Stored items

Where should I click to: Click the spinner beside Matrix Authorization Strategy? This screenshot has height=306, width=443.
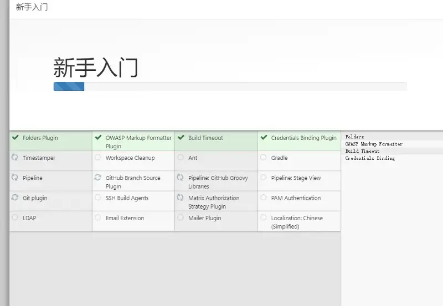181,198
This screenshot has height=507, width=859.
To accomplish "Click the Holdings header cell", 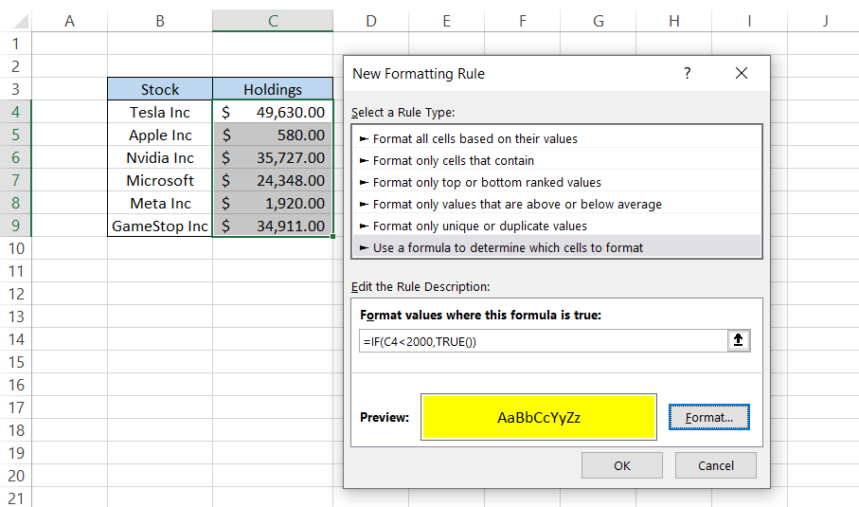I will [x=273, y=89].
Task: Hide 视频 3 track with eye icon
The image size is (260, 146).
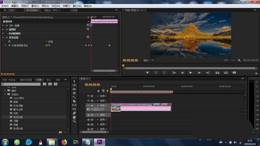Action: point(88,96)
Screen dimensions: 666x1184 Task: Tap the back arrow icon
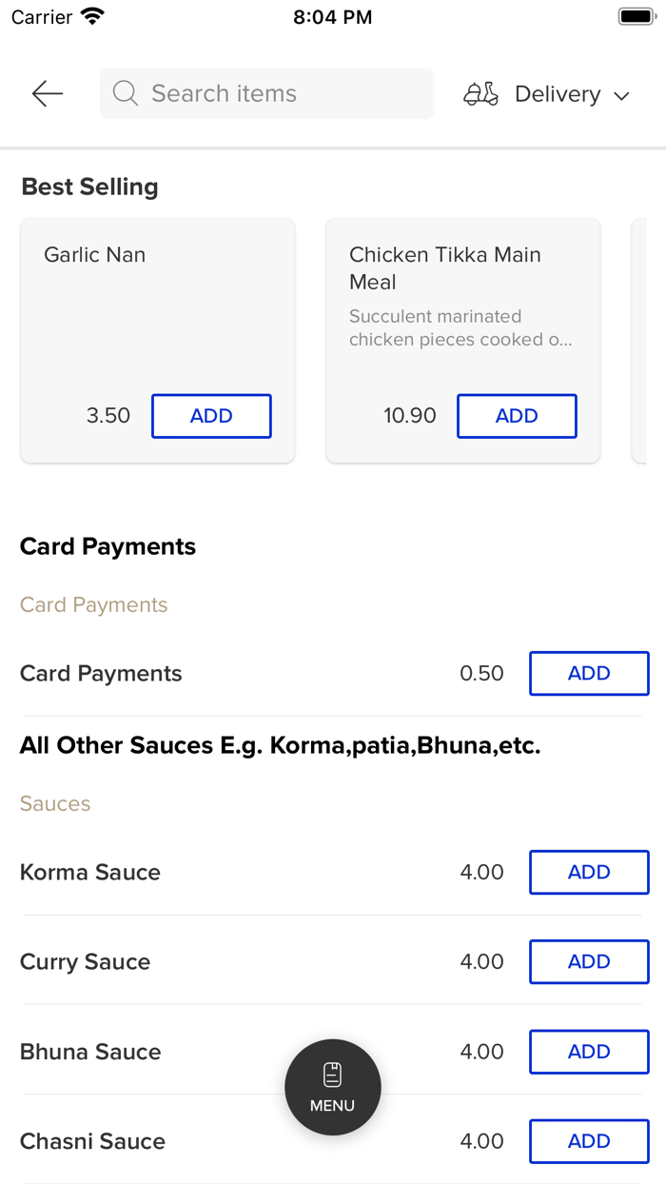pyautogui.click(x=47, y=93)
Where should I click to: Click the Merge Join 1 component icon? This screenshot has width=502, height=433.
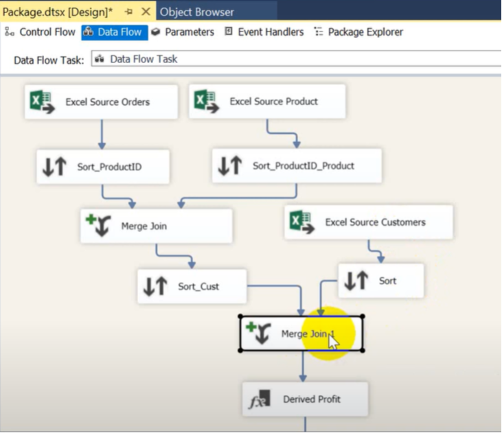point(258,334)
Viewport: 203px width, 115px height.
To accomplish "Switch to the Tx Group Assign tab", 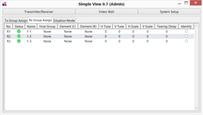I will [x=16, y=21].
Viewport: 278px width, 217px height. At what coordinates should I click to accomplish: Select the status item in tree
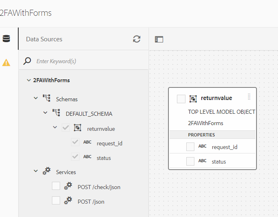click(103, 158)
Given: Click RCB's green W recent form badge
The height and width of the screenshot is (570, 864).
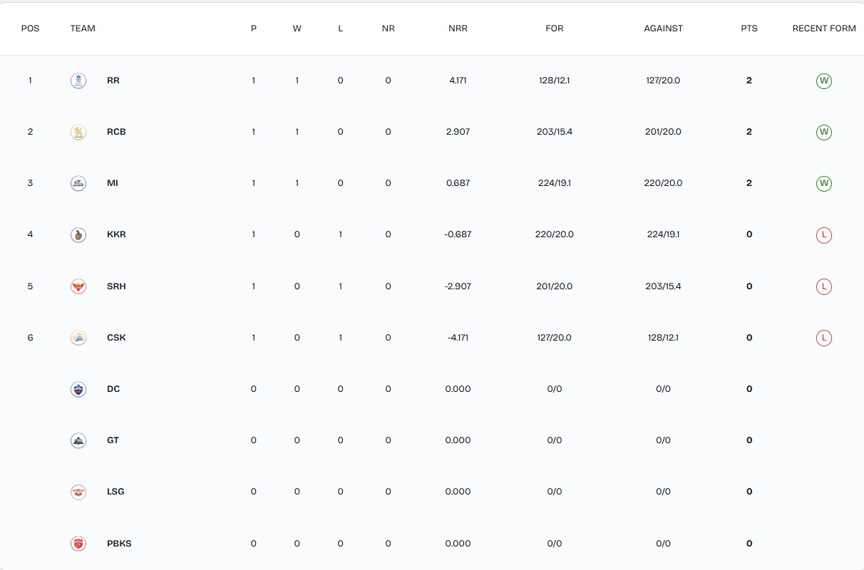Looking at the screenshot, I should pos(824,132).
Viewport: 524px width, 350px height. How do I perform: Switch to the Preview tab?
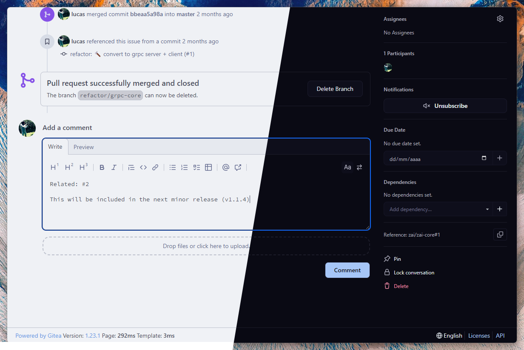coord(84,147)
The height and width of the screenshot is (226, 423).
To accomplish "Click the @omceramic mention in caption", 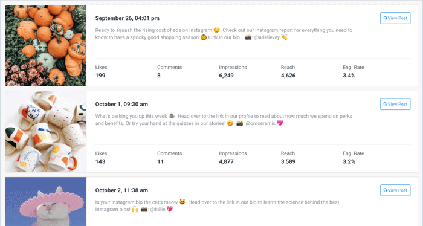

◆ **What the task requires**
Please restate word for word the lines above, starting with the line that holds "Viewport: 278px width, 217px" and ending with the final line of the records, while leaving out pictures.

◆ **Task response**
Viewport: 278px width, 217px height. At what coordinates should I click to accomplish: Select the status item in tree
click(103, 158)
Given: Click RCB's green W recent form badge
The height and width of the screenshot is (570, 864).
Looking at the screenshot, I should pos(824,132).
Viewport: 524px width, 350px height. How do I perform: Switch to the Preview tab?
coord(84,147)
The height and width of the screenshot is (226, 423).
To accomplish "Click the @omceramic mention in caption", 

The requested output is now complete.